GESTELLTE AUFGABEN:
1. Nennen Sie alle Stellen, die im Text über die Genisa-Funde zwischen den Anführungszeichen » und « stehen.
2. Setzen Sie den Text über die Genisa-Funde in tschechischen Synagogen im Anschluss an seinen letzten Satz fort.

Für Lenka Ulicna fühlte es sich an wie ein echtes Abenteuer: Im Schutzanzug und im Licht von Taschenlampen stieg sie Leitern hinauf, die über Jahrhunderte kaum jemand betreten hatte.
Auf die Dachböden von Synagogen auf dem tschechischen Land führen sie – in Räume, die zum Teil seit dem 16. Jahrhundert als Genisa dienen, also als Lagerstätte für ausgediente Gegenstände, die wegen ihres religiösen Charakters nicht auf dem normalen Müll landen durften. »Ich kam mir vor wie jemand, der zum ersten Mal einem Geheimnis auf die Spur kommt«, sagt Ulicna, eine Forscherin vom Jüdischen Museum in Prag.
projekt Dort leitet sie ein Projekt, das in der tschechischen Geschichte einzigartig ist: »Tajemstvi pudy« heißt es, übersetzt »das Geheimnis des Dachbodens«. Systematisch sollen Genisa-Funde aus 13 Synagogen überall im Land untersucht und teilweise auch restauriert werden.

BEREITGESTELLTE DATEN:

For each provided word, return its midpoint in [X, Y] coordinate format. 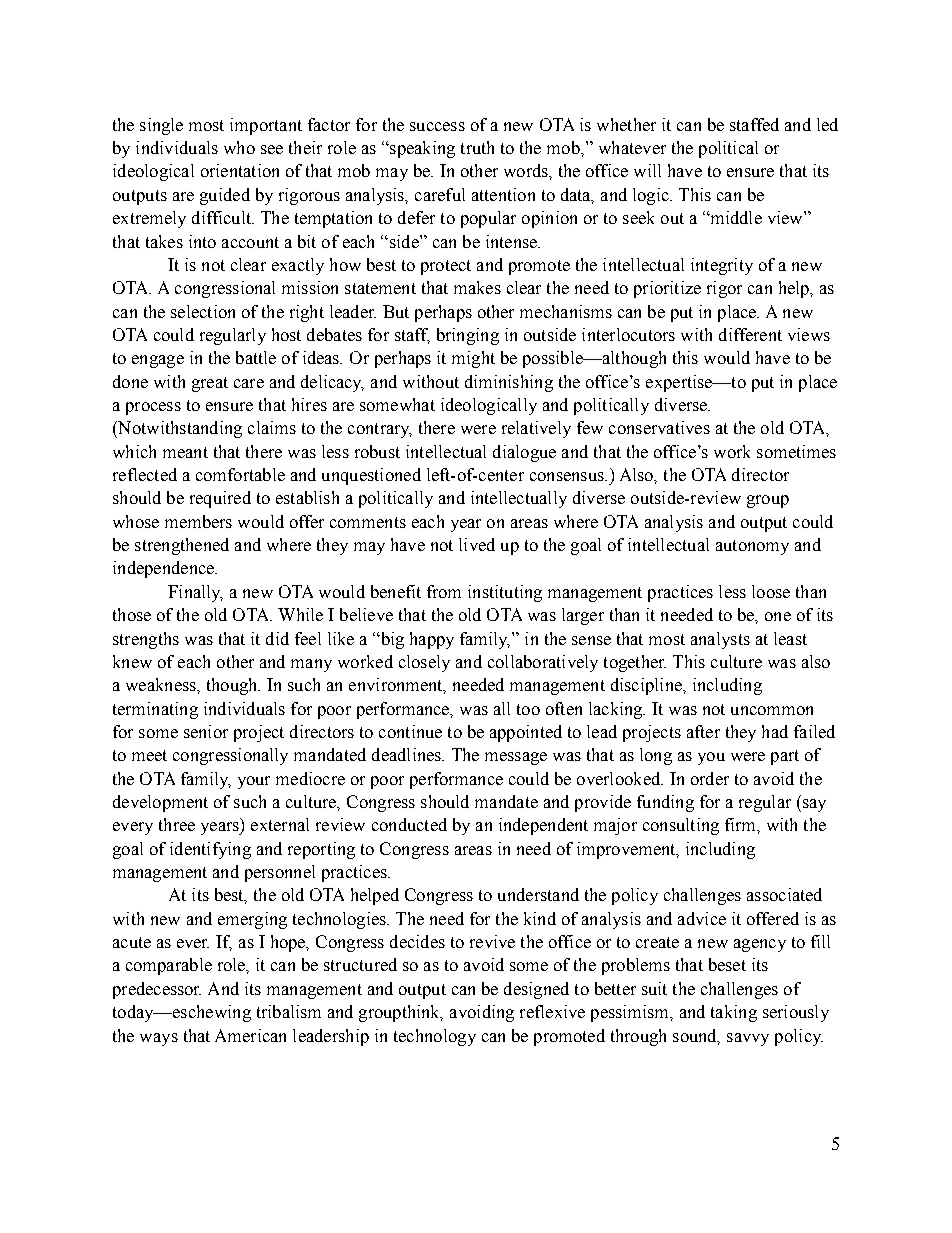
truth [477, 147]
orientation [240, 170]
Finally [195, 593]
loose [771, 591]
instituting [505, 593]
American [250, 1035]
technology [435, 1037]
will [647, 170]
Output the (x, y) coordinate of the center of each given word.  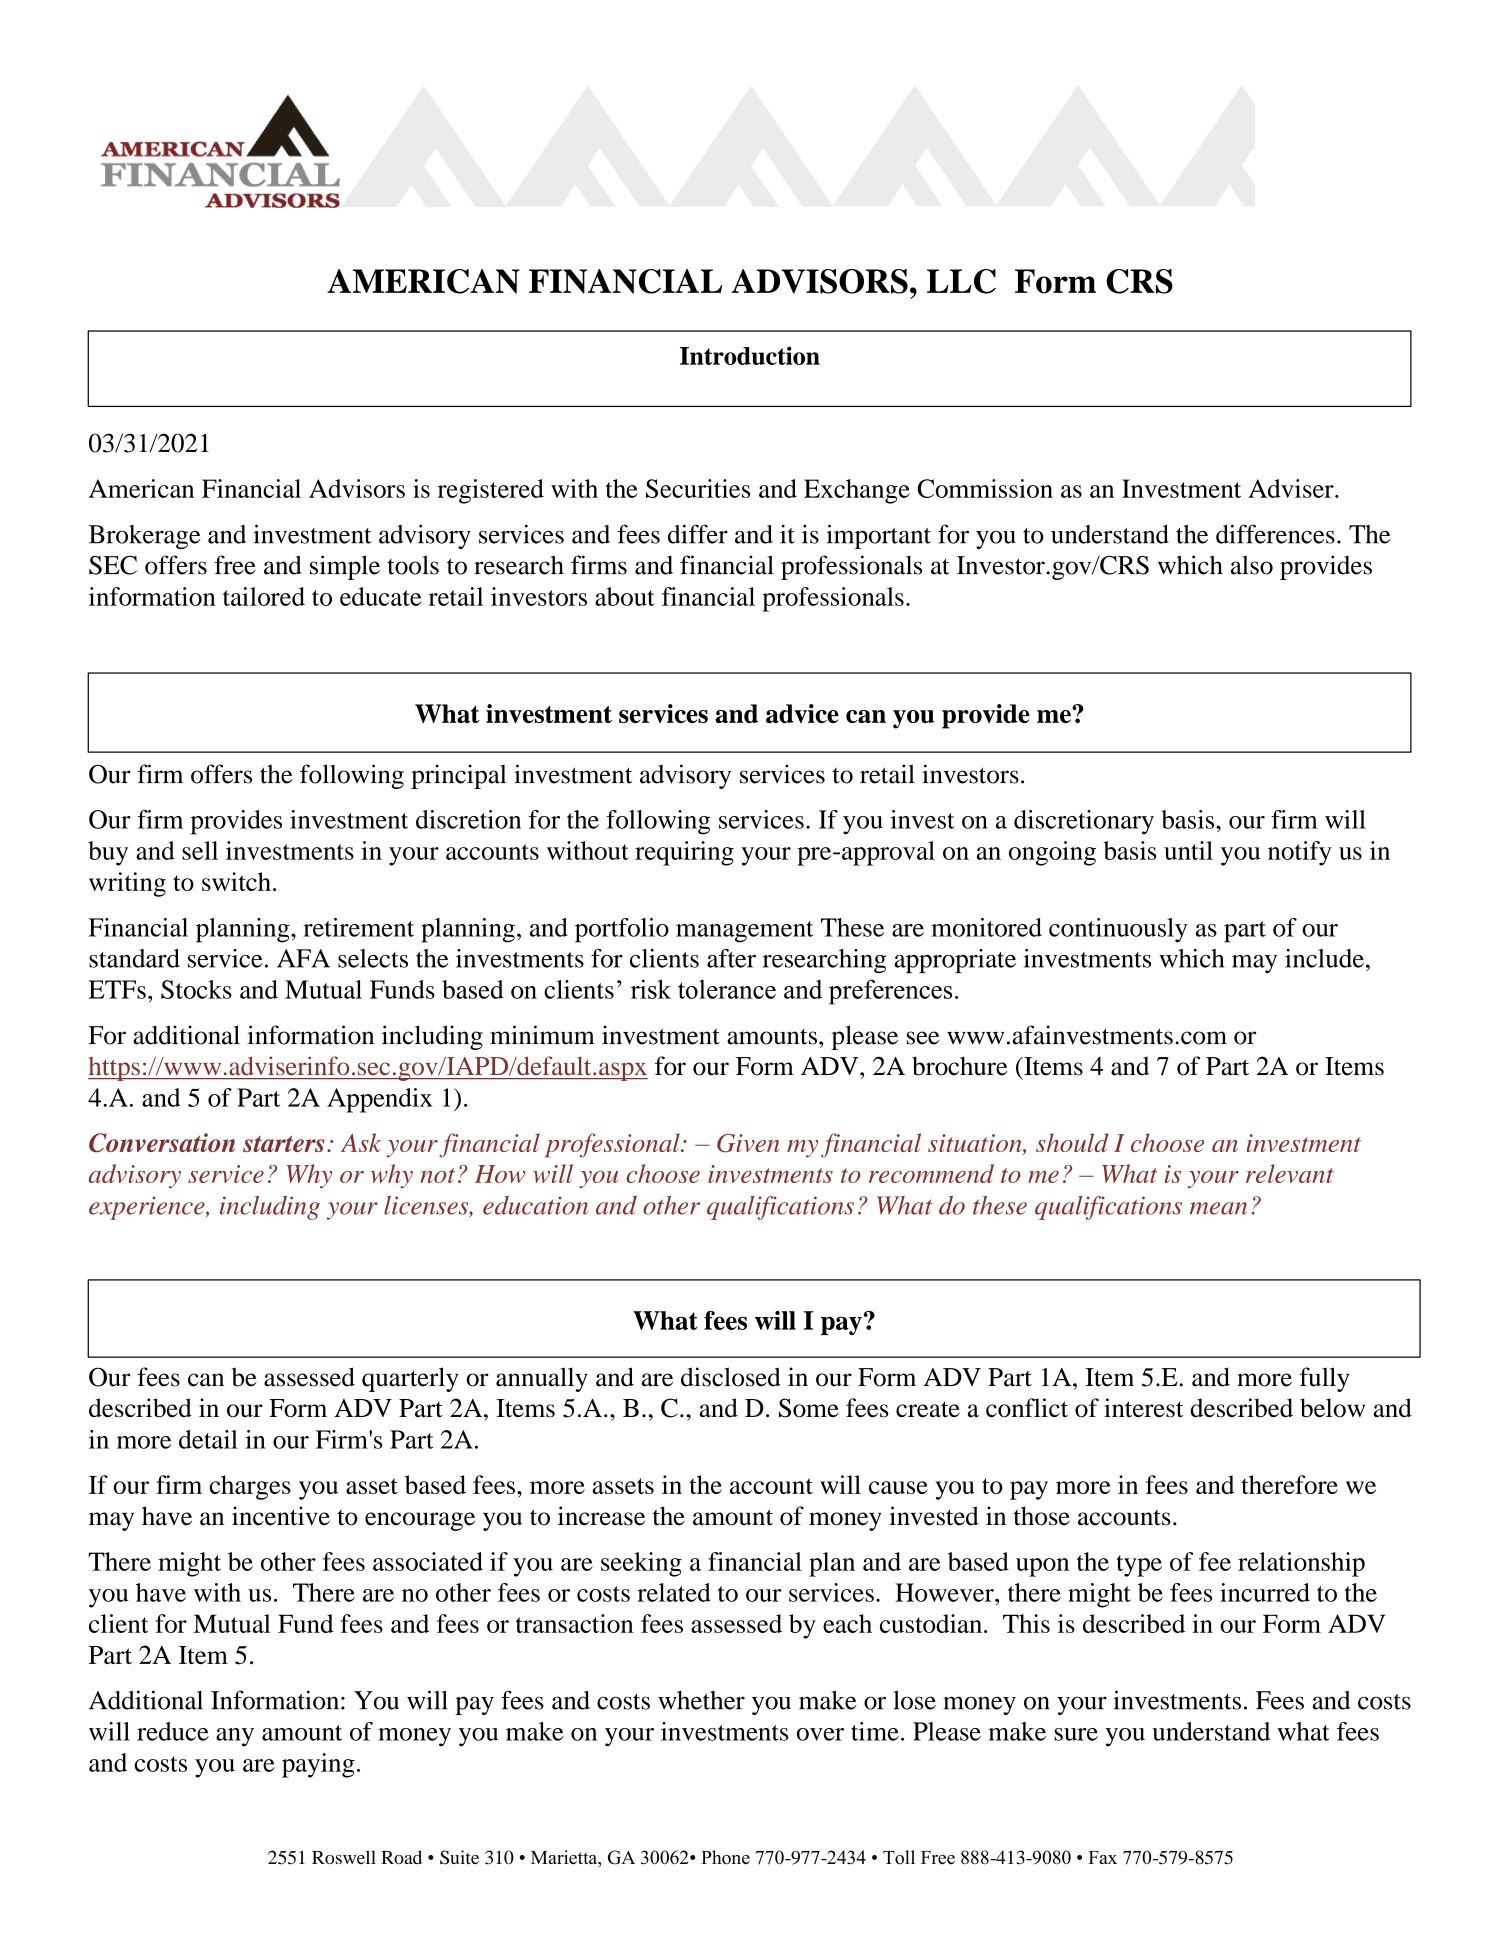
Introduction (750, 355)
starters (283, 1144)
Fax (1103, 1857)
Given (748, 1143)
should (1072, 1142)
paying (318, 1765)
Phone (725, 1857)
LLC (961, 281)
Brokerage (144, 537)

ERGEBNISSE:
1.
- Ich kam mir vor wie jemand, der zum ersten Mal einem Geheimnis auf die Spur kommt
- Tajemstvi pudy
- das Geheimnis des Dachbodens

2.
Das auf Jahrzehnte angelegte Projekt fand nun einen der Höhepunkte: In Chrudim, etwa anderthalb Stunden östlich von Prag, wurde im Regionalmuseum eine aufwendige Ausstellung eröffnet – eine Schau, die nicht nur Judaica zeigen will, sondern vor allem das Bewusstsein dafür schärfen möchte, wie eng die jüdischen und die christlichen Bewohner in der Region bis zum Holocaust zusammengelebt hatten.
Immer wieder, berichtet Lenka Ulicna, habe man Hinweise auf Brauchtümer gefunden, die sowohl innerhalb als auch außerhalb der Synagogen gepflegt wurden. Das fing an mit der Kleidung, die je nach Region aus den gleichen Materialien hergestellt und mit den gleichen typischen Mustern verziert worden war – denn auch Kleidungsstücke fanden sich auf den Dachböden.
lederschuhe Und es ging bis hin zu bestimmten Traditionen, nach denen etwa getragene Schuhe nicht achtlos weggeworfen wurden; das respektierten christliche wie jüdische Bewohner gleichermaßen, und so fand Ulicna mit ihrem Team auf zahlreichen Dachböden die Überreste von alten Lederschuhen.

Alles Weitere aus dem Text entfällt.